Он не был уверен, что сможет издать хоть какой-нибудь звук, но вдруг прохладная рука скользнула по его лицу и прижалась ко лбу.
— Отец. — Пренебрежение герцогини несколько смягчилось с наступлением темноты. — Проснись. Ты бредишь.
Нет, это был не бред. Это было хуже, чем любой бред. Он судорожно вдохнул, не смог выдохнуть, потерял контроль, его легкие слиплись от ночной влаги.
— Отец! — Ее голос стал более похожим на тот, что звучал накануне. — Прекрати!
Он не мог. Он был беспомощен, как ребенок, во власти этого подавляющего ужаса, и когда он пытался привести в порядок свой разум и взять под контроль свое тело, силы ускользали, как змея, смазанная маслом. Боже! Он молил только о том, чтобы справиться.
Герцогиня прикрыла его рот своей рукой. Из-за паники Дария била крупная дрожь, но некоторая маленькая, упрямая часть его сознания поняла, что делает женщина, поняла и одобрила. Он принудил свое тело к неподвижности, не позволяя себе прогнать ее.
Он дышал носом, быстрыми, короткими вдохами, которые постепенно, почти незаметно, замедлились.
Через несколько мучительных мгновений все было кончено.

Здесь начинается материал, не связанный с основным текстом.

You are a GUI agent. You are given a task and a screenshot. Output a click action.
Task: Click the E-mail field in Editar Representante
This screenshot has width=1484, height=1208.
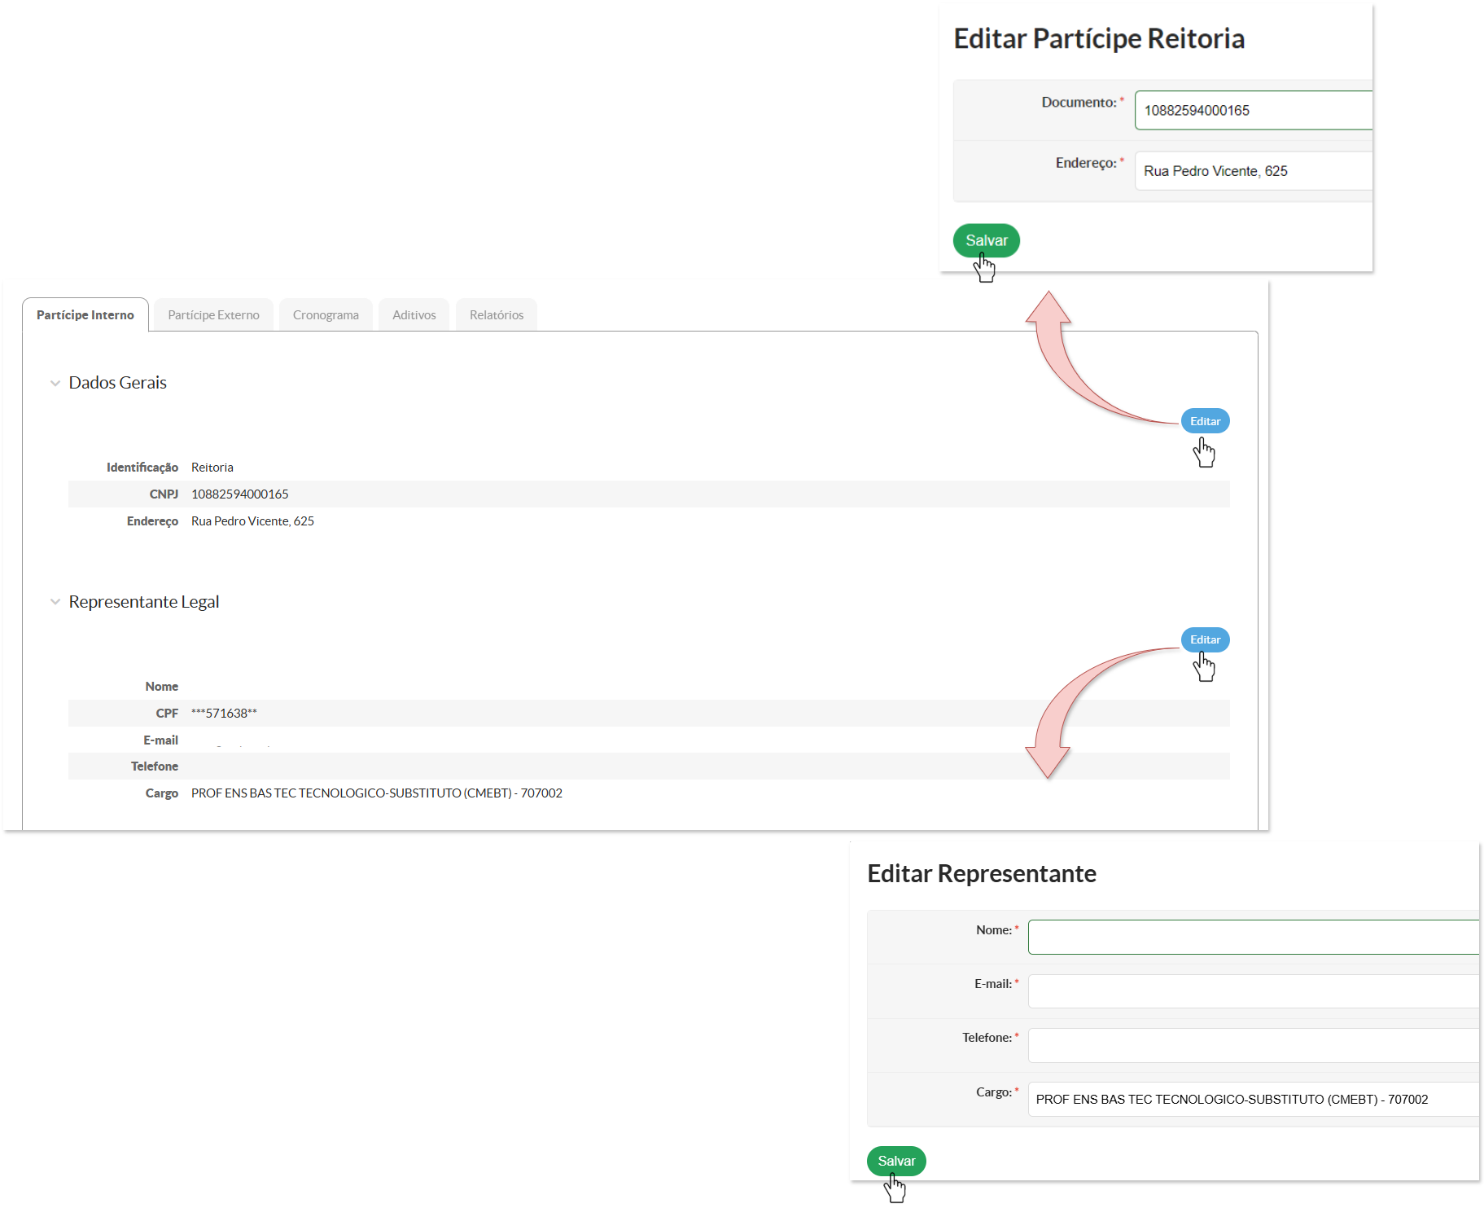tap(1254, 991)
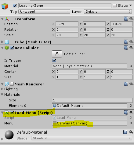This screenshot has height=145, width=134.
Task: Click Mesh Renderer help book icon
Action: click(126, 84)
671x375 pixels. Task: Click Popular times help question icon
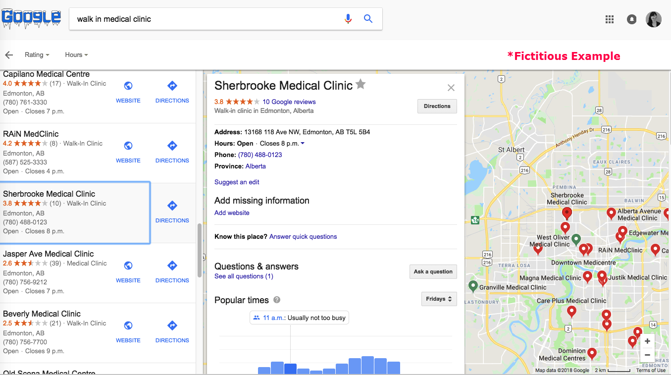pyautogui.click(x=277, y=300)
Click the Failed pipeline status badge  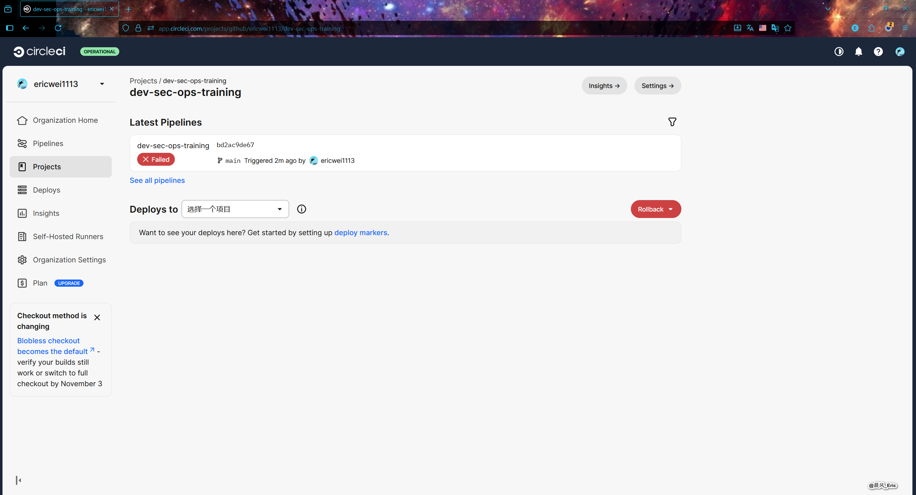pos(156,160)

Он протянул руку и положил ладонь на ее запястье, пожав его так нежно, как только мог. Ее хрупкость удивила его. Она действительно была довольно хрупкой женщиной с запястьями тонкими, как птичьи лапы.
— Хорошо, — сказала она с некоторой долей удовлетворения, — по крайней мере, ты не храпишь. Я терпеть не могу, когда храпят.

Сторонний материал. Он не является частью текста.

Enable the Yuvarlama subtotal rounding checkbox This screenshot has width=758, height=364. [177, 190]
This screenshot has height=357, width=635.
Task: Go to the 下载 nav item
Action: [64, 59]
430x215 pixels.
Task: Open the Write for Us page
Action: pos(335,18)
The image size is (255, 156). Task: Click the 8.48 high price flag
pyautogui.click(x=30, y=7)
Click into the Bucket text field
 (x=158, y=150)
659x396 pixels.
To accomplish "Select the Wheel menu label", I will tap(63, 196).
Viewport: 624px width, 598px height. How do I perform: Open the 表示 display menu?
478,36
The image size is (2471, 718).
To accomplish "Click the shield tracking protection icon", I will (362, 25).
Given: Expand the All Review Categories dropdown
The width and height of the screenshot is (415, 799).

Она убрала пальцы с его губ. Он чувствовал — тепло от них останется на его лице, как своеобразная татуировка. Когда он сел, герцогиня встала с приятным шелестом юбки и отступила назад, на свою сторону камеры.
— Спасибо, — сказал он. Его голос звучал хрипло и неровно. — Прости, если я напугал тебя.
Герцогиня фыркнула.
— Требуется гораздо большее, чем простое появление ночных страхов, чтобы напугать меня, отец. Я знакома с кошмарами. Мне пришлось столкнуться с ними, когда я была моложе, и моя дочь…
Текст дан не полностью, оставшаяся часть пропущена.